Block A is kept on smooth floor. Strings and pulleys are ideal. Find mass (in kg) of block A so that the block B moves with constant velocity.

• A. 2
• B. 3
• C. 6
• D. 8

Answer 1

Answer: (C)

6 kg

Answer 2

We use the “moving‐pulley” method. Define:

• $y$: upward displacement of the movable pulley.
• $r$: extra rope length change from mass B.

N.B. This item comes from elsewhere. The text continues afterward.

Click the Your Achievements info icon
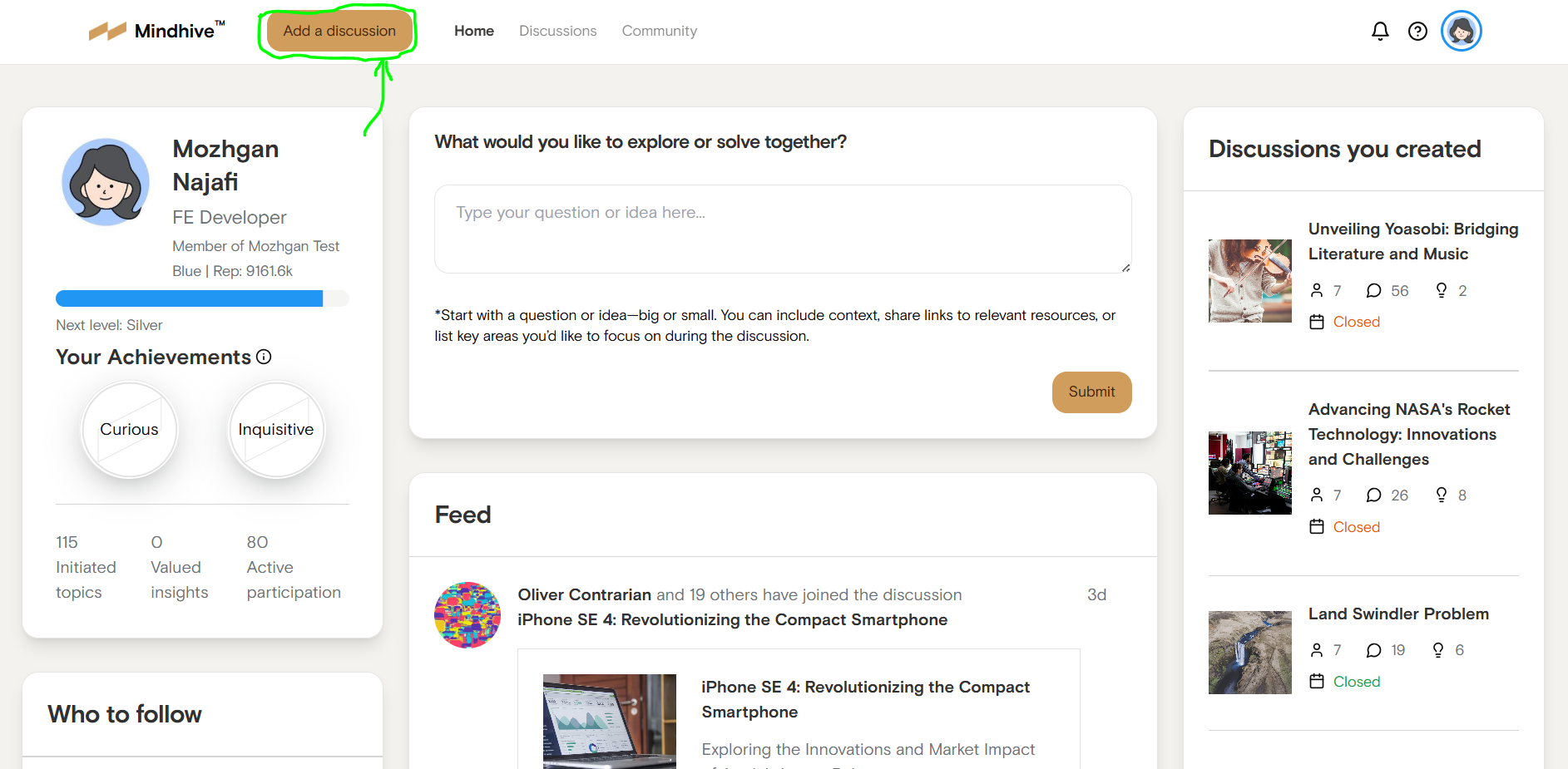The height and width of the screenshot is (769, 1568). (x=264, y=357)
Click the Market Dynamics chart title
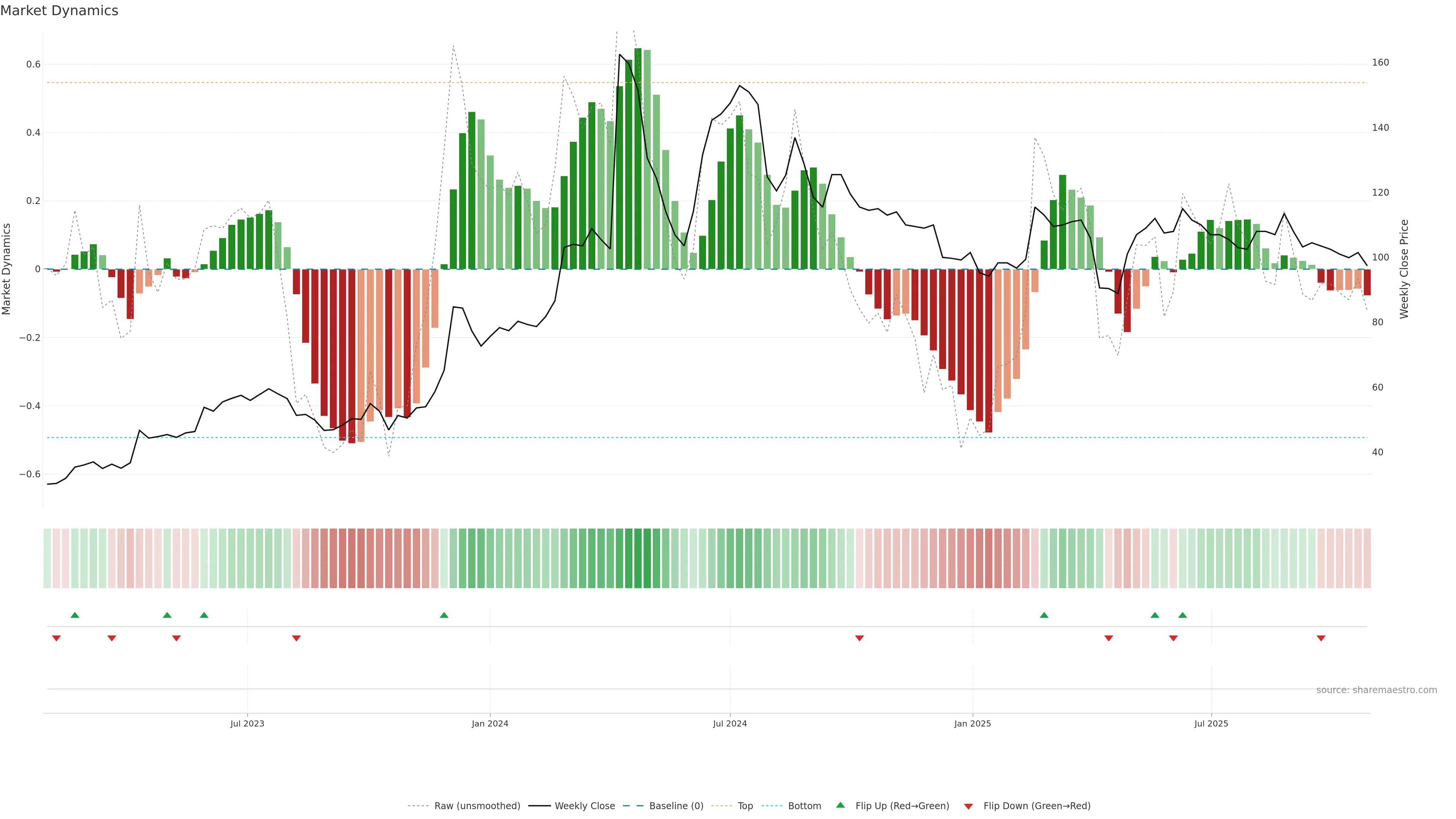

Then the ground speed of mass B is $y''+r''$. For constant velocity of B,

$y''+r''=0\quad\Longrightarrow\quad r''=-y''.$

Writing Newton’s second law for masses B and C (taking downward positive):

$$\begin{array}{rcl} \text{For B:}& m_Bg -T &= m_B\,(y''+r'') = m_B\,(y''-y'')=0\quad\Longrightarrow\quad T=m_Bg,\\[1mm] \text{For C:}& m_Cg -T &= m_C\,(y''-r'')= m_C\,(y''+y'')=2m_C\,y''. \end{array}$$

Thus,

$m_Cg-T=2m_C\,y''\quad\Longrightarrow\quad 3g - (1g)=2\times3\,y''.$

So,

$2g=6\,y''\quad\Longrightarrow\quad y''=\frac{g}{3}.$

Since the movable pulley is suspended by a rope whose two segments (supporting B and C) have tension $T$, its supporting rope must have

$T_A=2T=2g.$

Block A is connected via a rope (whose length $x+(constant-y)=$ constant) so that

$x''=y''=\frac{g}{3}.$

But block A (mass $m_A$) is pulled horizontally by $T_A$; hence,

$T_A=m_A\,x''\quad\Longrightarrow\quad 2g=\;m_A\,\Bigl(\frac{g}{3}\Bigr),$

giving

$m_A=\frac{2g}{g/3}=6\text{ kg}.$